Dataset
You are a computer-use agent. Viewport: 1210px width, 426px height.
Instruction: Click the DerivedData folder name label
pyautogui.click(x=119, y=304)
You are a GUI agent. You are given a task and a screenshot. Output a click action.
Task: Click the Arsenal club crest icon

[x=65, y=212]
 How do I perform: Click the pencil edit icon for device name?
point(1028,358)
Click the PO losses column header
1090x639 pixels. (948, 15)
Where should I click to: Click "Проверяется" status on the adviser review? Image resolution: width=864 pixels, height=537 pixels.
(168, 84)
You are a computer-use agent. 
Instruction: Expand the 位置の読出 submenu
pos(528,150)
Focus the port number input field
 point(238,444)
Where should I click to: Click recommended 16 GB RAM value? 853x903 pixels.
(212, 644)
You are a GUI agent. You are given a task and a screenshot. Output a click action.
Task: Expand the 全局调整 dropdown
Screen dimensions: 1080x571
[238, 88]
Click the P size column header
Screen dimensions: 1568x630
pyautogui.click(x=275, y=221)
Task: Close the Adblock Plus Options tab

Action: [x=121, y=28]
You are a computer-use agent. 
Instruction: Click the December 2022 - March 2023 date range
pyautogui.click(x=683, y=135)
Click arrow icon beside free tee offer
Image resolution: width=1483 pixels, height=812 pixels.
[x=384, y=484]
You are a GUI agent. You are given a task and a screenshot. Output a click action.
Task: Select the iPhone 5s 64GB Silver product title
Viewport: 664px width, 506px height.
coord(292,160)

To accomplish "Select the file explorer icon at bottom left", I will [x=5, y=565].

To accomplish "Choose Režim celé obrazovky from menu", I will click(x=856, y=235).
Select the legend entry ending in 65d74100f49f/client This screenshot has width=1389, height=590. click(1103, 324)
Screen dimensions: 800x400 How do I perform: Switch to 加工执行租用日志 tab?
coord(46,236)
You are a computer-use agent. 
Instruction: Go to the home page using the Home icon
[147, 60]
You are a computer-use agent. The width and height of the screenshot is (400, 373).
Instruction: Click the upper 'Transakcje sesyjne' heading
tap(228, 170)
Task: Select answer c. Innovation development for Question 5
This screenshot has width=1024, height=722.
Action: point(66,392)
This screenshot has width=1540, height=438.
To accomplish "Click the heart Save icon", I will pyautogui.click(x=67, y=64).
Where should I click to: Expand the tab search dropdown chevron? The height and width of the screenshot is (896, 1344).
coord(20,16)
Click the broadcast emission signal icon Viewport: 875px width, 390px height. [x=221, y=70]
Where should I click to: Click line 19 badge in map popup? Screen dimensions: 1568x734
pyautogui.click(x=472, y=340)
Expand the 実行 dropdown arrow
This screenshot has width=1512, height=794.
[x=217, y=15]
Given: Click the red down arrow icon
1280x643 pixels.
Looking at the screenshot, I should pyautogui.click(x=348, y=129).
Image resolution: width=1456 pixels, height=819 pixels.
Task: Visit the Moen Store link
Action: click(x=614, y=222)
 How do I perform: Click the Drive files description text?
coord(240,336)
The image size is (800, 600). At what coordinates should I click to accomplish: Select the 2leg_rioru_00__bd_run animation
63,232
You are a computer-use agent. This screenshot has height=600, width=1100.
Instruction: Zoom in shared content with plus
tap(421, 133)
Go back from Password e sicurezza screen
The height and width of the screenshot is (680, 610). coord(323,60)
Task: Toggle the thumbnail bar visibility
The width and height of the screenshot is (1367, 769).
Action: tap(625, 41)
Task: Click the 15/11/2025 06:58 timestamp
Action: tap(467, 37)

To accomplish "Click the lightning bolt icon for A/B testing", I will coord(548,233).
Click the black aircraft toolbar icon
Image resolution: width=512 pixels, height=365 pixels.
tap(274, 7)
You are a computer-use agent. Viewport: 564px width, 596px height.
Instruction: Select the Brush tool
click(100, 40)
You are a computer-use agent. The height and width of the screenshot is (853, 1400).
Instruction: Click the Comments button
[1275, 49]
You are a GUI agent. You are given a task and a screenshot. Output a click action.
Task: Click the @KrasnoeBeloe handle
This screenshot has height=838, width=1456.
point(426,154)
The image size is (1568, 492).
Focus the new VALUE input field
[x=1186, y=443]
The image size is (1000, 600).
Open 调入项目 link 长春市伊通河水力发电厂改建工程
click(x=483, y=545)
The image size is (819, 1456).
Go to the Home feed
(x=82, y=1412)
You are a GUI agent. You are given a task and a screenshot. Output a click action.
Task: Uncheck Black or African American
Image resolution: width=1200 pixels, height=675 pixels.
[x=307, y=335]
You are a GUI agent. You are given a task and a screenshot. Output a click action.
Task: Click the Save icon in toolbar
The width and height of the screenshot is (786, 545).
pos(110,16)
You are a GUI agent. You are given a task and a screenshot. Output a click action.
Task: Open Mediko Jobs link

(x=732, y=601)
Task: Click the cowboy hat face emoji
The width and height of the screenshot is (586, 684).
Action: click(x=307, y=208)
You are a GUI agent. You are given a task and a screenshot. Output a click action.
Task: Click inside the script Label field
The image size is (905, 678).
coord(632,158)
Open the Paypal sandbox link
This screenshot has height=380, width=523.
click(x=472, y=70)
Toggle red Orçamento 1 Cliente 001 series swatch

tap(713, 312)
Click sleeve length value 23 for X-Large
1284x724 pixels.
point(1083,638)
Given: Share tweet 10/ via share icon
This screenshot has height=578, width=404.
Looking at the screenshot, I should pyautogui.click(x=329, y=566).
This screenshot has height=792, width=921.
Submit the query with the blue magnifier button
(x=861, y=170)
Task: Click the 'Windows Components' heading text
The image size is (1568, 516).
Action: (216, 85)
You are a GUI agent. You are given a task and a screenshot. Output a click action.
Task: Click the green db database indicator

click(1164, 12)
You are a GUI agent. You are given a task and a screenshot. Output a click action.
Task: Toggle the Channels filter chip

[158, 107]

Exercise directions
Transcribe the listing in full, keeping every line exact.

Response area
You are a computer-use agent. Viewport: 1210px width, 426px height.
Instruction: Click the DerivedData folder name label
pyautogui.click(x=119, y=304)
You are a GUI agent. You are given a task and a screenshot. Output a click action.
Task: Click the Arsenal club crest icon

[x=65, y=212]
 How do I perform: Click the pencil edit icon for device name?
point(1028,358)
Click the PO losses column header
1090x639 pixels. (948, 15)
Where should I click to: Click "Проверяется" status on the adviser review? Image resolution: width=864 pixels, height=537 pixels.
(168, 84)
You are a computer-use agent. 
Instruction: Expand the 位置の読出 submenu
pos(528,150)
Focus the port number input field
 point(238,444)
Where should I click to: Click recommended 16 GB RAM value? 853x903 pixels.
(212, 644)
You are a GUI agent. You are given a task and a screenshot. Output a click action.
Task: Expand the 全局调整 dropdown
Screen dimensions: 1080x571
[238, 88]
Click the P size column header
Screen dimensions: 1568x630
pyautogui.click(x=275, y=221)
Task: Close the Adblock Plus Options tab

Action: [x=121, y=28]
You are a computer-use agent. 
Instruction: Click the December 2022 - March 2023 date range
pyautogui.click(x=683, y=135)
Click arrow icon beside free tee offer
Image resolution: width=1483 pixels, height=812 pixels.
[x=384, y=484]
You are a GUI agent. You are given a task and a screenshot. Output a click action.
Task: Select the iPhone 5s 64GB Silver product title
Viewport: 664px width, 506px height.
coord(292,160)

To accomplish "Select the file explorer icon at bottom left", I will [x=5, y=565].

To accomplish "Choose Režim celé obrazovky from menu", I will click(x=856, y=235).
Select the legend entry ending in 65d74100f49f/client This screenshot has width=1389, height=590. click(1103, 324)
Screen dimensions: 800x400 How do I perform: Switch to 加工执行租用日志 tab?
coord(46,236)
You are a computer-use agent. 
Instruction: Go to the home page using the Home icon
[147, 60]
You are a computer-use agent. The width and height of the screenshot is (400, 373).
Instruction: Click the upper 'Transakcje sesyjne' heading
tap(228, 170)
Task: Select answer c. Innovation development for Question 5
This screenshot has width=1024, height=722.
Action: point(66,392)
This screenshot has width=1540, height=438.
To accomplish "Click the heart Save icon", I will pyautogui.click(x=67, y=64).
Where should I click to: Expand the tab search dropdown chevron? The height and width of the screenshot is (896, 1344).
coord(20,16)
Click the broadcast emission signal icon Viewport: 875px width, 390px height. [x=221, y=70]
Where should I click to: Click line 19 badge in map popup? Screen dimensions: 1568x734
pyautogui.click(x=472, y=340)
Expand the 実行 dropdown arrow
This screenshot has width=1512, height=794.
[x=217, y=15]
Given: Click the red down arrow icon
1280x643 pixels.
Looking at the screenshot, I should pyautogui.click(x=348, y=129).
Image resolution: width=1456 pixels, height=819 pixels.
Task: Visit the Moen Store link
Action: click(x=614, y=222)
 How do I perform: Click the Drive files description text?
coord(240,336)
The image size is (800, 600). At what coordinates should I click to accomplish: Select the 2leg_rioru_00__bd_run animation
63,232
You are a computer-use agent. This screenshot has height=600, width=1100.
Instruction: Zoom in shared content with plus
tap(421, 133)
Go back from Password e sicurezza screen
The height and width of the screenshot is (680, 610). coord(323,60)
Task: Toggle the thumbnail bar visibility
The width and height of the screenshot is (1367, 769).
Action: tap(625, 41)
Task: Click the 15/11/2025 06:58 timestamp
Action: tap(467, 37)

To accomplish "Click the lightning bolt icon for A/B testing", I will coord(548,233).
Click the black aircraft toolbar icon
Image resolution: width=512 pixels, height=365 pixels.
tap(274, 7)
You are a computer-use agent. Viewport: 564px width, 596px height.
Instruction: Select the Brush tool
click(100, 40)
You are a computer-use agent. The height and width of the screenshot is (853, 1400).
Instruction: Click the Comments button
[1275, 49]
You are a GUI agent. You are given a task and a screenshot. Output a click action.
Task: Click the @KrasnoeBeloe handle
This screenshot has height=838, width=1456.
point(426,154)
The image size is (1568, 492).
Focus the new VALUE input field
[x=1186, y=443]
The image size is (1000, 600).
Open 调入项目 link 长春市伊通河水力发电厂改建工程
click(x=483, y=545)
The image size is (819, 1456).
Go to the Home feed
(x=82, y=1412)
You are a GUI agent. You are given a task and a screenshot. Output a click action.
Task: Uncheck Black or African American
Image resolution: width=1200 pixels, height=675 pixels.
[x=307, y=335]
You are a GUI agent. You are given a task and a screenshot. Output a click action.
Task: Click the Save icon in toolbar
The width and height of the screenshot is (786, 545).
pos(110,16)
You are a GUI agent. You are given a task and a screenshot. Output a click action.
Task: Open Mediko Jobs link

(x=732, y=601)
Task: Click the cowboy hat face emoji
The width and height of the screenshot is (586, 684).
Action: click(x=307, y=208)
You are a GUI agent. You are given a task and a screenshot. Output a click action.
Task: Click inside the script Label field
The image size is (905, 678).
coord(632,158)
Open the Paypal sandbox link
This screenshot has height=380, width=523.
click(x=472, y=70)
Toggle red Orçamento 1 Cliente 001 series swatch

tap(713, 312)
Click sleeve length value 23 for X-Large
1284x724 pixels.
point(1083,638)
Given: Share tweet 10/ via share icon
This screenshot has height=578, width=404.
Looking at the screenshot, I should pyautogui.click(x=329, y=566).
This screenshot has height=792, width=921.
Submit the query with the blue magnifier button
(x=861, y=170)
Task: Click the 'Windows Components' heading text
The image size is (1568, 516).
Action: (216, 85)
You are a GUI agent. You are given a task and a screenshot. Output a click action.
Task: Click the green db database indicator

click(1164, 12)
You are a GUI agent. You are given a task and a screenshot. Output a click action.
Task: Toggle the Channels filter chip

[158, 107]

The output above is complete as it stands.